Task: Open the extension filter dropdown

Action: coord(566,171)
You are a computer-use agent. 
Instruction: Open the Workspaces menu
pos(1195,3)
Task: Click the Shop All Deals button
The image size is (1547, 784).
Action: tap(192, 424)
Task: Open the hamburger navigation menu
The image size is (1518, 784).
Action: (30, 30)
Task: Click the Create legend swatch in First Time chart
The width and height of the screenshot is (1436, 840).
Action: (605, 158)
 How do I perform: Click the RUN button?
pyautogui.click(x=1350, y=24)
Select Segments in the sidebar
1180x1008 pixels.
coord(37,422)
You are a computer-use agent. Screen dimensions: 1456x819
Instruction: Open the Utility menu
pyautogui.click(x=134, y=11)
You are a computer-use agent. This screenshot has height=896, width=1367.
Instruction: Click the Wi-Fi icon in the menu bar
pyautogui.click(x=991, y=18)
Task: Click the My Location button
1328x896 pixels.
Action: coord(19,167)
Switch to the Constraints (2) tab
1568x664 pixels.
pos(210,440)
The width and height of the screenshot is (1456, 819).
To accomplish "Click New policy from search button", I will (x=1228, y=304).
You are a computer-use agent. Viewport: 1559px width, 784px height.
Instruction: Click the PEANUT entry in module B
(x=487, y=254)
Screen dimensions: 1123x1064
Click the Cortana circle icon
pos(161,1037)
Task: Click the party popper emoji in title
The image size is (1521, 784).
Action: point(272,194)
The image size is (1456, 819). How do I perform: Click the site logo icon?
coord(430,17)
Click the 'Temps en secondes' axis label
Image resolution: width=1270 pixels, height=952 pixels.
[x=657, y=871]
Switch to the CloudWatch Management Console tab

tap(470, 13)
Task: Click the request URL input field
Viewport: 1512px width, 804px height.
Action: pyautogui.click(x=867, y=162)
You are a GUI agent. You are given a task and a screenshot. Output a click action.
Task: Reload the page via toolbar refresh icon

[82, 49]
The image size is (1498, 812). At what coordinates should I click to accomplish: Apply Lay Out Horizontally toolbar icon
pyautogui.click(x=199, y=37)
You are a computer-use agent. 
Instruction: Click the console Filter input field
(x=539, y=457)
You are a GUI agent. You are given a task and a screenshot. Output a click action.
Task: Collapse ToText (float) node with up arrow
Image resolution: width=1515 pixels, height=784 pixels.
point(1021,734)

THE TASK: When you reach the end of the listing, print it again in full, exactly as given.

EXERCISE ANSWER:
Task: Open the extension filter dropdown

Action: coord(566,171)
You are a computer-use agent. 
Instruction: Open the Workspaces menu
pos(1195,3)
Task: Click the Shop All Deals button
The image size is (1547, 784).
Action: tap(192, 424)
Task: Open the hamburger navigation menu
The image size is (1518, 784).
Action: (30, 30)
Task: Click the Create legend swatch in First Time chart
The width and height of the screenshot is (1436, 840).
Action: (605, 158)
 How do I perform: Click the RUN button?
pyautogui.click(x=1350, y=24)
Select Segments in the sidebar
1180x1008 pixels.
coord(37,422)
You are a computer-use agent. Screen dimensions: 1456x819
Instruction: Open the Utility menu
pyautogui.click(x=134, y=11)
You are a computer-use agent. This screenshot has height=896, width=1367.
Instruction: Click the Wi-Fi icon in the menu bar
pyautogui.click(x=991, y=18)
Task: Click the My Location button
1328x896 pixels.
Action: coord(19,167)
Switch to the Constraints (2) tab
1568x664 pixels.
pos(210,440)
The width and height of the screenshot is (1456, 819).
To accomplish "Click New policy from search button", I will (x=1228, y=304).
You are a computer-use agent. Viewport: 1559px width, 784px height.
Instruction: Click the PEANUT entry in module B
(x=487, y=254)
Screen dimensions: 1123x1064
Click the Cortana circle icon
pos(161,1037)
Task: Click the party popper emoji in title
The image size is (1521, 784).
Action: point(272,194)
The image size is (1456, 819). How do I perform: Click the site logo icon?
coord(430,17)
Click the 'Temps en secondes' axis label
Image resolution: width=1270 pixels, height=952 pixels.
[x=657, y=871]
Switch to the CloudWatch Management Console tab

tap(470, 13)
Task: Click the request URL input field
Viewport: 1512px width, 804px height.
Action: pyautogui.click(x=867, y=162)
You are a GUI agent. You are given a task and a screenshot. Output a click action.
Task: Reload the page via toolbar refresh icon

[82, 49]
The image size is (1498, 812). At what coordinates should I click to accomplish: Apply Lay Out Horizontally toolbar icon
pyautogui.click(x=199, y=37)
You are a computer-use agent. 
Instruction: Click the console Filter input field
(x=539, y=457)
You are a GUI agent. You are given a task and a screenshot. Output a click action.
Task: Collapse ToText (float) node with up arrow
Image resolution: width=1515 pixels, height=784 pixels.
point(1021,734)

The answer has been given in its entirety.